Intelsat-29e Satellite Overview
Intelsat-29e is a high-throughput communications satellite manufactured by Boeing Space Systems for operation by Intelsat, Luxembourg. The satellite, designed with high service flexibility as a primary driver, combines high-throughout spot beams in the Americas to deliver telecommunications and enterprise connectivity, plus wide-beam coverage of the Atlantic Ocean and the Caribbean for airborne and maritime communications services.
The satellite, to be stationed at 50 degrees West in Geostationary Orbit, will also provide a transatlantic Ku-wide beam overlay for in-flight entertainment. A wide C-Band coverage beam enables full South American coverage for media distribution services.

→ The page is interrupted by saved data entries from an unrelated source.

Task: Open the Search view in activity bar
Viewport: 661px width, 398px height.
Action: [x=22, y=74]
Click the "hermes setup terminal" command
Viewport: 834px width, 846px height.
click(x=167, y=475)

Intelsat-29e is outfitted with a powerful communications payload of 12 C-Band transponders and 46 Ku-Band transponders plus one Ka-Band transponder for global coverage, creating a total Ku downlink of 9,395 MHz. The satellite will support a total throughput of 25 to 30 Gigabits per second for fixed and mobile customers.
The C-Band payload covers the entire South American continent consisting of 24 36MHz-equivalent transponders operating in horizontal or vertical polarization. The 450MHz Ka-Band system delivers a global coverage zone extending from the west coast of the United States all the way to Eastern Europe & Africa.

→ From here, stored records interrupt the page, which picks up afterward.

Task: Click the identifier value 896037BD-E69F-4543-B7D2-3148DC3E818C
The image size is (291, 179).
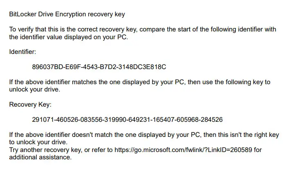Action: click(99, 67)
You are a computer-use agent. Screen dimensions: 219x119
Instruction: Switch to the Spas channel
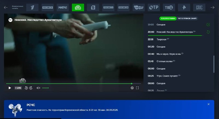(199, 7)
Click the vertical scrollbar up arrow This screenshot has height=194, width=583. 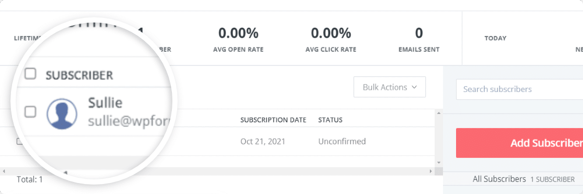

Ku-Band coverage is provided to the entire American Continent using a grid of high-power spotbeams that also extends across the Atlantic Ocean and western & central Europe to satisfy demands for carrier-grade telecommunications and enterprise connectivity. A wide Ku-zone covers the entire United States, a large portion of Canada, the entire north-Atlantic flight corridor and a large portion of Europe for the distribution of in-flight entertainment services.

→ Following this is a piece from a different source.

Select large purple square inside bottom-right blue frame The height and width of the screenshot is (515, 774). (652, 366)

The Intelsat-29e satellite, part of the company’s Epic system, has a dry mass of 2,950 Kilograms and weighs around 6,500kg at liftoff, based on Boeings BSS-702 MP configuration, the medium power version of the 702 satellite platform. The satellite minimizes the larger 702HP satellite bus, suitable for communications payloads requiring 6 to 12kW of power.
Electrical power is generated by two deployable solar arrays and stored in Li-Ion batteries with dedicated avionics conditioning the satellite power bus that supplies electrical power to the various bus systems, the electric propulsion system and the satellite payload. The satellites use a state of the art attitude determination and control system utilizing star trackers and Earth sensors for precise attitude determination and reaction wheels for accurate pointing.
The satellite is equipped with a 490-Newton bipropellant apogee motor for the climb into Geostationary Orbit. In addition, the satellite uses four axial 22-Newton Thrusters and four radial 10-Newton thrusters for smaller orbit adjustments, drifting in Geostationary Orbit and attitude maneuvers. BSS-702 can also support electrical propulsion systems.
Intelsat-29e is making a rare single-payload launch atop an Ariane 5 ECA rocket, normally used to deliver a pair of satellites to Geostationary Transfer orbit, one in the 6,000kg range and a smaller payload in the 3,000kg weight class. Because of a lack of smaller passengers, Intelsat-29e was faced with a lengthy wait for a co-passenger to be ready and Intelsat decided to foot the bill for an entire Ariane 5 rocket, foregoing the wait period and becoming the first Ariane 5 mission of the year. 2016 will see at least two single-payload missions of the European workhorse rocket.